Dans le domaine du « malhoun », Moulay Abdelaziz Tahiri est incollable. Aussi le groupe met-il à profit le savoir du transfuge pour redonner vie à des « quasidas » tombées dans l’oubli. « Tel qu’il était chanté, le malhoun ne pouvait séduire les jeunes. Les paroles étaient dites d’une voix monocorde, les mots étaient hermétiques, souligne Tahiri. Nous nous sommes employés à le rendre accessible. » Ils y réussissent haut la main, si l’on en juge par le superbe engouement des jeunes pour les deux morceaux d’anthologie que sont « Chamâa » et « Lotfya ». Auréolés de ce triomphe, Jil Jilala continuent de creuser le sillon, avec brio, jusqu’à ce que Moulay Abdelaziz Tahiri ne leur brûle la politesse. Nous sommes en 1985. Mahmoud Saâdi a mis les voiles deux ans plus tôt, Mustapha Baqbou est appelé à la rescousse. L’harmonie tant enviée du groupe commence à s’effriter. Inexorablement. Darham, promu maître à bord, a beau se démener comme un beau diable pour sauver les meubles, rien n’y fait. Le groupe pique du nez, il ne fait plus d’audience, son charisme s’évanouit. Même une chanson comme « Ya man âana », pourtant très inspirée, rencontre un insuccès sidérant. Paradoxalement, s’ils n’attirent plus un chat en leur pays, Jil Jilala continuent d’enflammer des légions de spectateurs au-delà des frontières. Voici ce que narre Tunis Hebdo, du 10 août 1987, à l’issue d’un récital qu’ils ont donné dans l’amphithéâtre de Sidi Dhaher : « En sus des gradins, l’énorme, l’impressionnant essaim humain débordait et s’effilochait sur l’aire des courettes environnantes, sur les murettes, sur les marches, sur les rampes et sur l’avant-scène. Trois mille têtes, et même davantage, à se supporter mutuellement dans un espace initialement conçu pour offrir 2 500 places. » Vérité en-deçà des Pyrénées, erreur au-delà, disait le bon Blaise qui connaissait ses classiques. Jil Jilala ne sont plus prophètes en leur pays. L’accueil réfrigérant qui leur est fait, en juillet 1995, lors du Festival de Rabat, en est l’amère preuve. Pour autant, ils ne raccrochent pas les crampons. Coup de grâce : en septembre 1995, Mohamed Darham se résout à quitter le navire en perdition. Pour une histoire de fric, qui l’aurait opposé à un autre membre du groupe, murmure-t-on.

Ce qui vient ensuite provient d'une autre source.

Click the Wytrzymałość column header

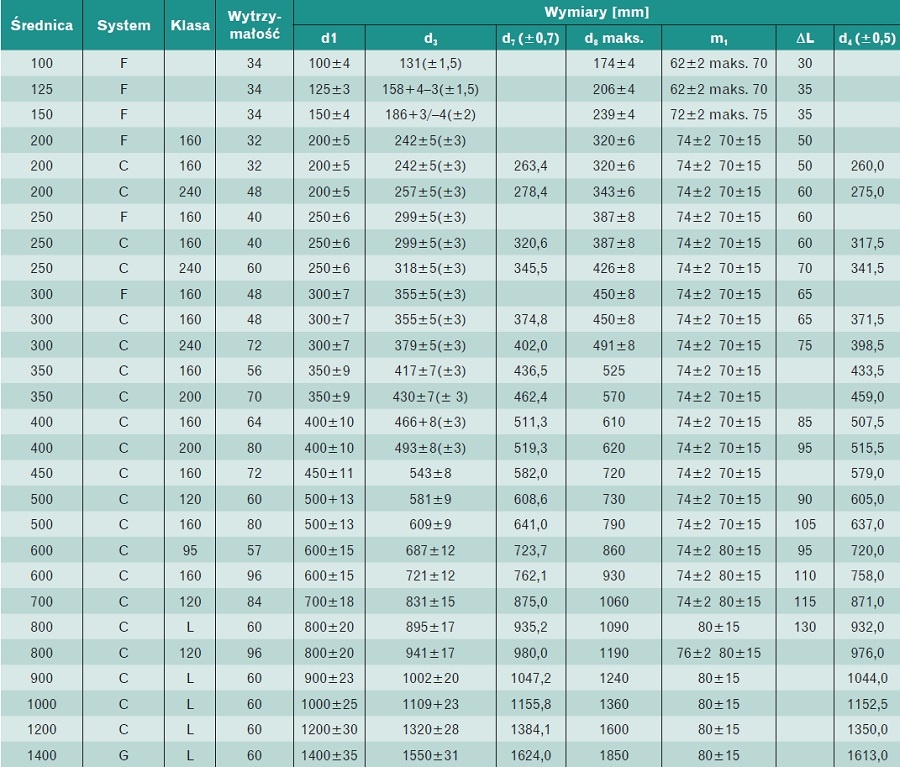pos(254,25)
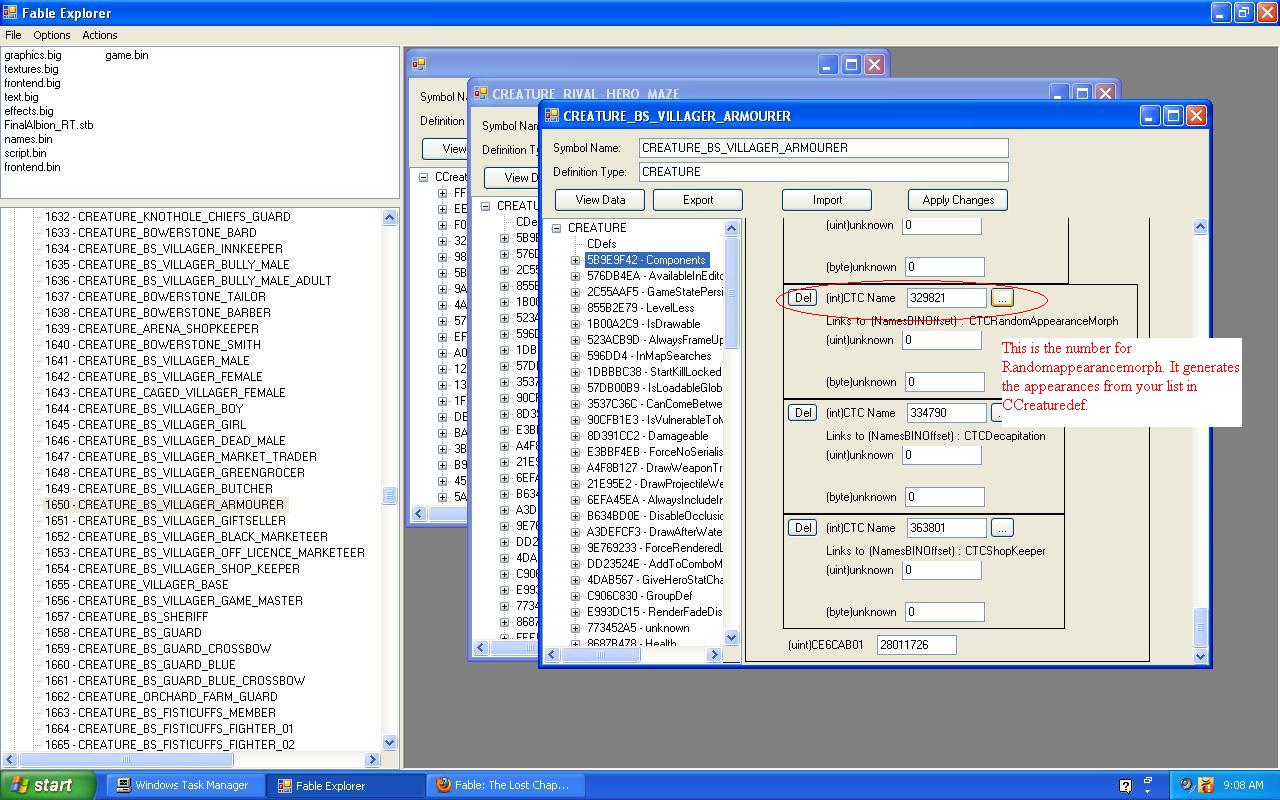This screenshot has height=800, width=1280.
Task: Click the window icon of CREATURE_BS_VILLAGER_ARMOURER
Action: click(x=551, y=116)
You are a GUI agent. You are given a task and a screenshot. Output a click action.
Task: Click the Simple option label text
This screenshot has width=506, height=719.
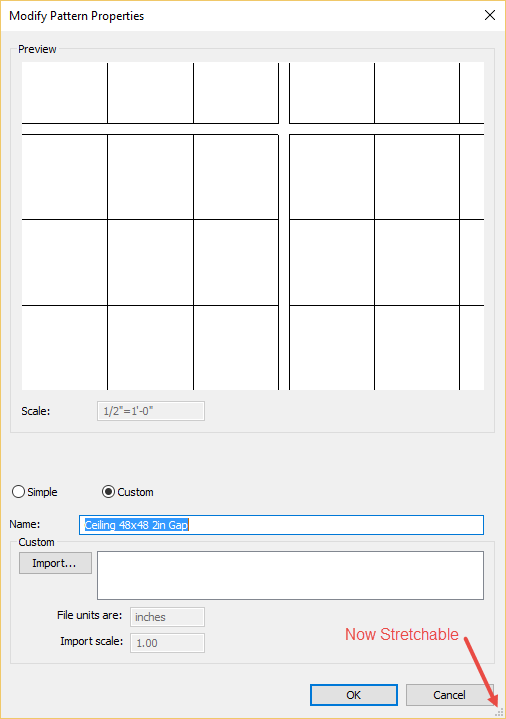pos(42,492)
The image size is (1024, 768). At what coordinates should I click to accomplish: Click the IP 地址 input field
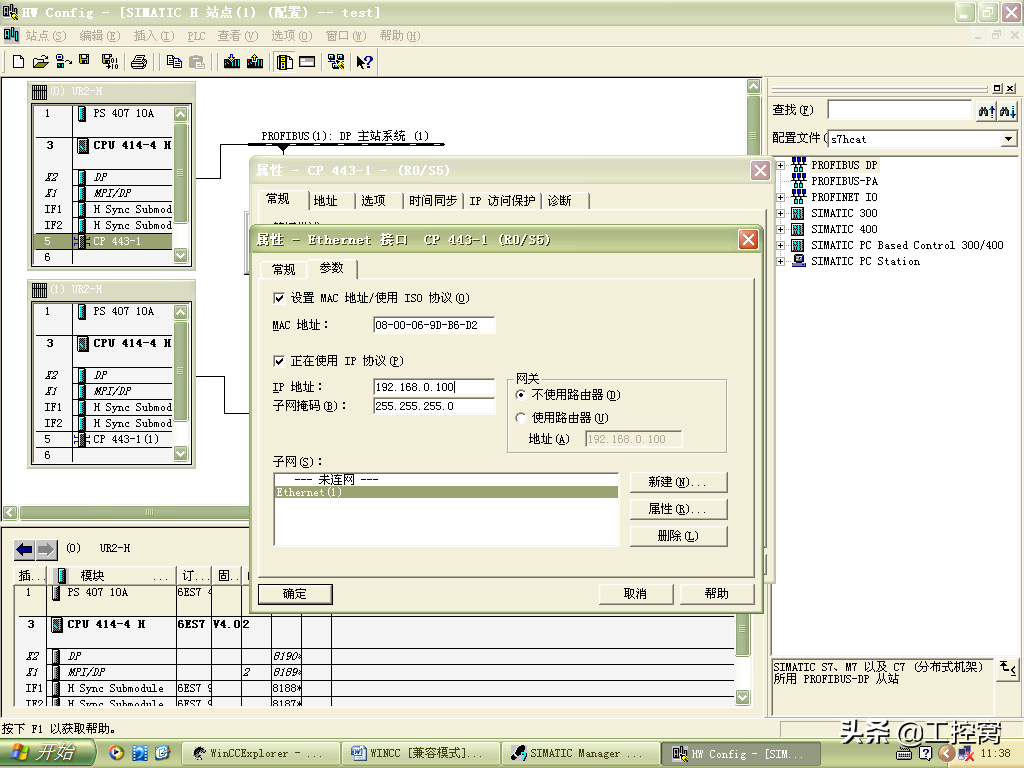(433, 387)
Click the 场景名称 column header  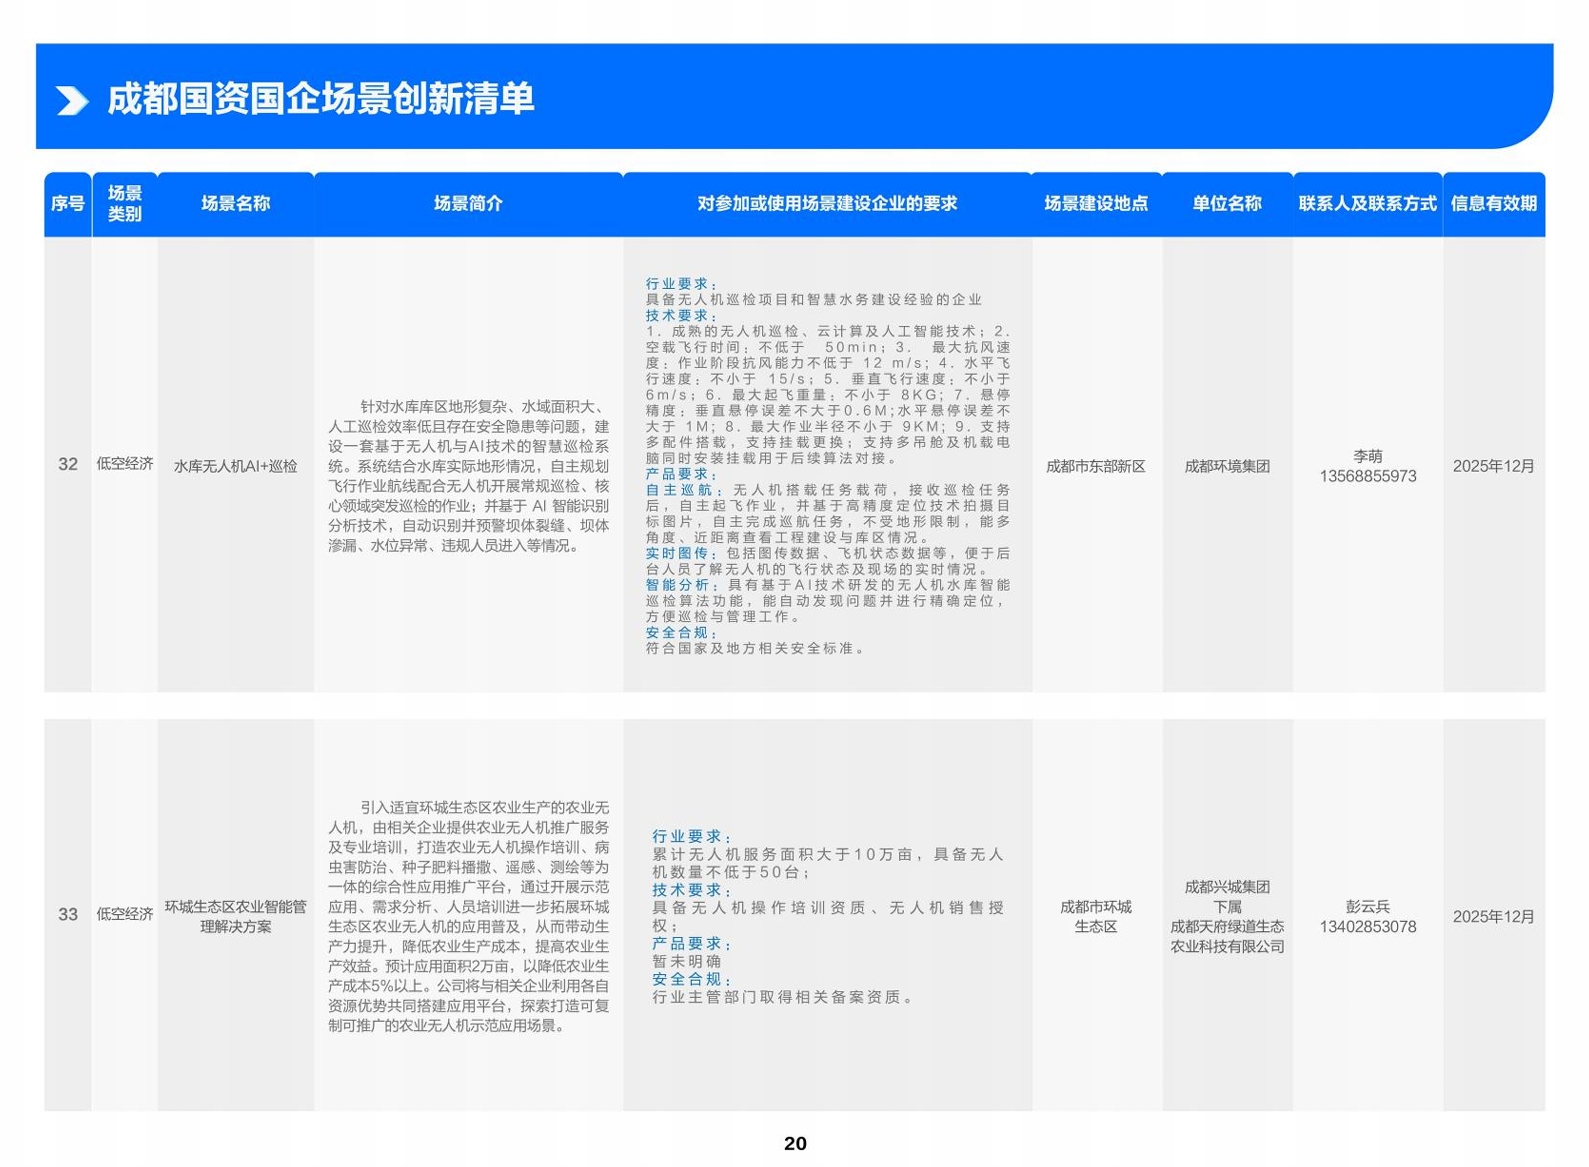236,204
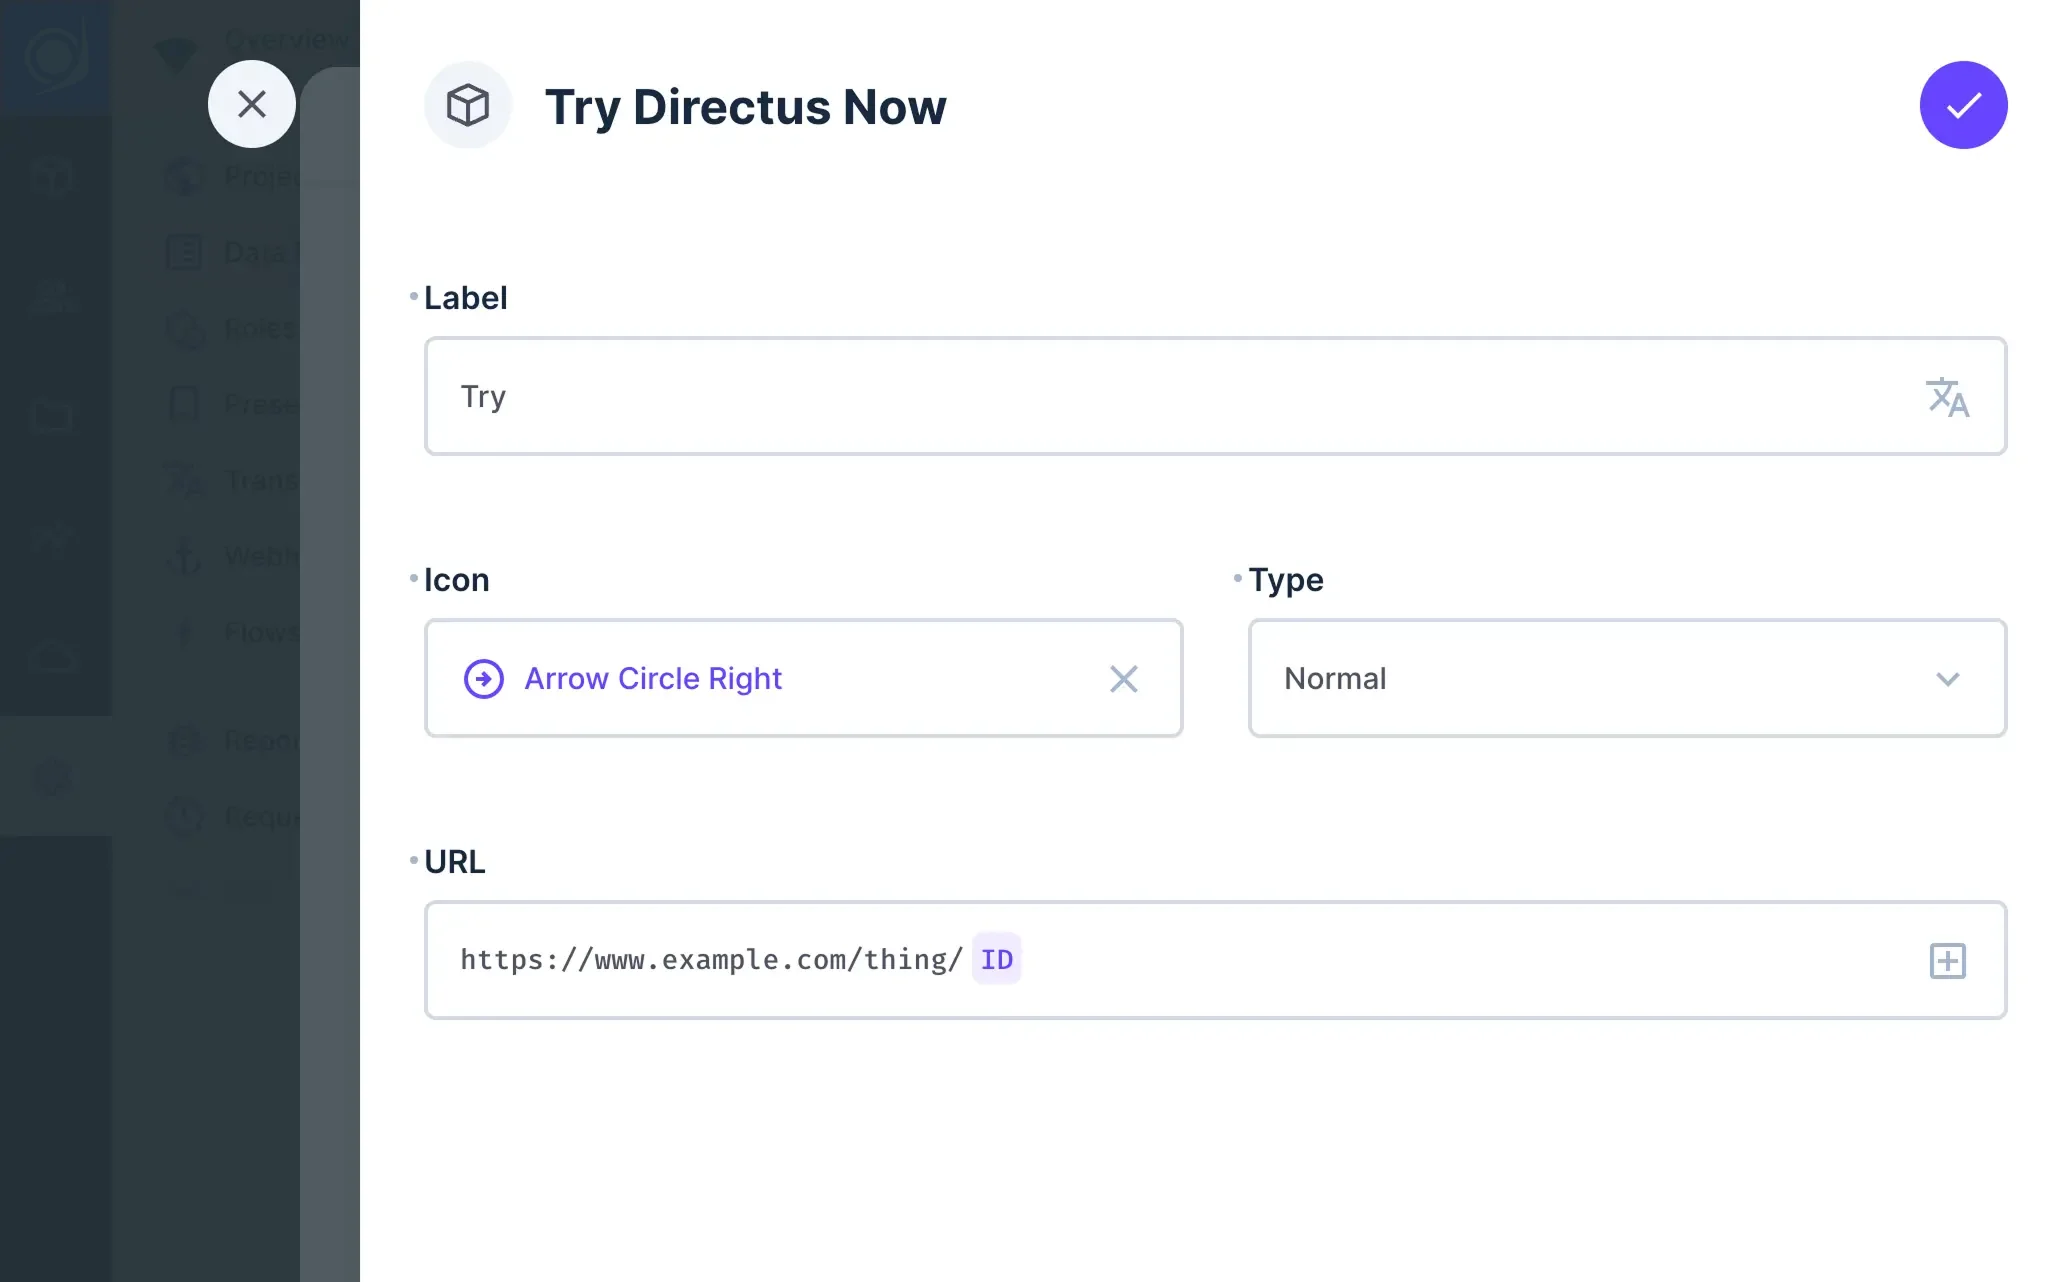Clear the selected icon with the X
The width and height of the screenshot is (2066, 1282).
[1123, 678]
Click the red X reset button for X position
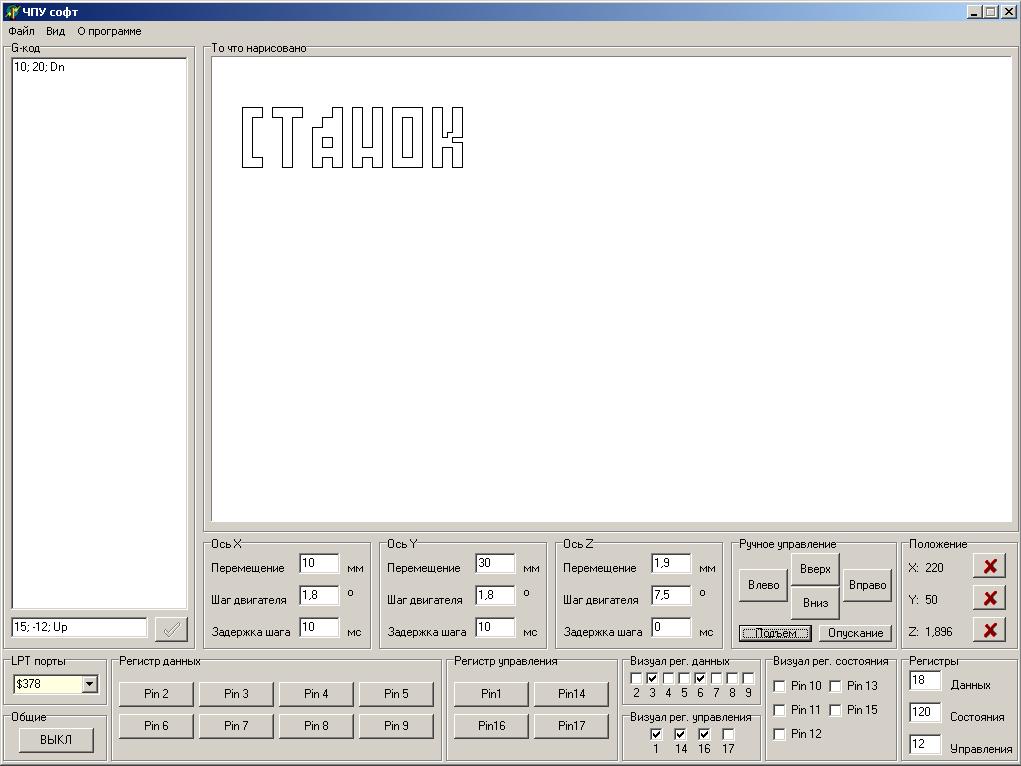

Serait-ce la déroute finale ? Que nenni ! Quelque temps plus tard, Mahmoud Saâdi et Moulay Abdelaziz Tahiri débarquent avec fracas. Ils entendent prendre les choses en main. Ils commencent par donner un bon coup de balai : Mustapha Baqbou et Hassan Meftah sont vivement éconduits, Sakina est reconduite, un jeune lauréat du Conservatoire de Casablanca, Saïd Adraoui, est invité à faire ses premières gammes. Six mois plus tard, un album dûment mijoté, « Addami wa Rami », voit je jour. Il passe cruellement inaperçu. Vexés, Saâdi, ensuite Tahiri, reprennent leurs cliques et leurs claques. Le groupe est défait. Mais il n’est pas dissous. Moulay Tahar Al Asbahani, qui en tient désormais les commandes, rameute Baqbou et Meftah, afin de le recomposer. Décidément, Jil Jilala ont le don prodigieux de renaître de leurs cendres, au grand bonheur des nostalgiques du temps des fleurs. Et pour que le bon grain ne meure.